4.10. Het kort geding vonnis is eveneens onherroepelijk, zodat ook dit formele rechtskracht heeft verkregen. Op deze grond stuiten af de vorderingen tot opheffing van het beslag en restitutie van reeds betaalde bedragen, aangezien deze vorderingen reeds onderwerp zijn geweest van de kort geding procedure en te dien aanzien een - inmiddels onherroepelijk - vonnis is gewezen. Voor zover [eiseres] met haar gevorderde verklaring voor recht dat KBU naar maatstaven van redelijkheid en billijkheid geen verhaalsrecht meer op haar heeft, zich heeft willen verweren tegen de executie van het verstekvonnis, heeft te gelden dat dit eveneens afstuit op het in kracht van gewijsde gegane kort geding vonnis waarin de voorzieningenrechter reeds een oordeel heeft gegeven omtrent de executiebevoegdheid van KBU. Voorts heeft [eiseres] geen andere feiten en/of omstandigheden gesteld dan die al aan de voorzieningenrechter zijn voorgelegd, en die aanleiding kunnen geven tot het oordeel dat KBU thans misbruik maakt van haar executiebevoegdheid. Ten aanzien van de vordering tot toepassing van een beslagvrije voet heeft eveneens te gelden dat daaromtrent reeds onherroepelijk is beslist in het kort geding vonnis. Dit betekent dat ook deze vorderingen van [eiseres] niet kunnen slagen. Het had op de weg van [eiseres] gelegen om, indien zij zich niet kon verenigen met het verstekvonnis en het kort geding vonnis, daartegen binnen de daarvoor gestelde wettelijke termijnen in verzet te komen respectievelijk hoger beroep aan te tekenen. Nu zij dat heeft nagelaten staan de daarin vervatte vorderingen onherroepelijk vast, hetgeen geen andere uikomst dan de onderhavige toelaat. De overige stellingen van [eiseres] kunnen niet tot enig ander oordeel leiden.
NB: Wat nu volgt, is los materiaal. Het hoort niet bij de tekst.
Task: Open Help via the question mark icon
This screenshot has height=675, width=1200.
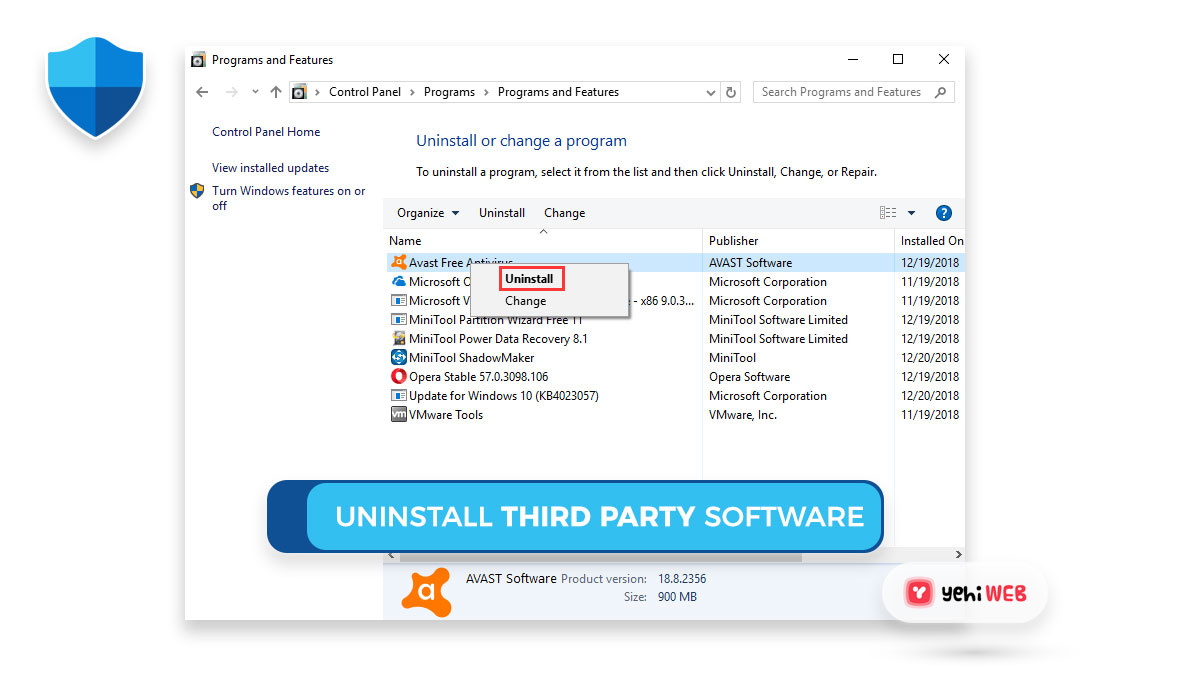Action: click(943, 212)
4.11. [eiseres] zal als de in het ongelijk gestelde partij in de proceskosten worden veroordeeld. De kosten aan de zijde van KBU worden begroot op:
- explootkosten EUR 0,00
- vast recht 262,00
- getuigenkosten 0,00
- deskundigen 0,00
- overige kosten 0,00
- salaris advocaat 904,00 (2,0 punten × tarief EUR 452,00)
Totaal EUR 1.166,00
5. De beslissing
De rechtbank
5.1. wijst de vorderingen af,
5.2. veroordeelt [eiseres] in de proceskosten, aan de zijde van KBU tot op heden begroot op EUR 1.166,00,
5.3. verklaart dit vonnis wat betreft de kostenveroordeling uitvoerbaar bij voorraad.
Dit vonnis is gewezen door mr. G.V.M. Veldhoen en in het openbaar uitgesproken op 3 februari 2010.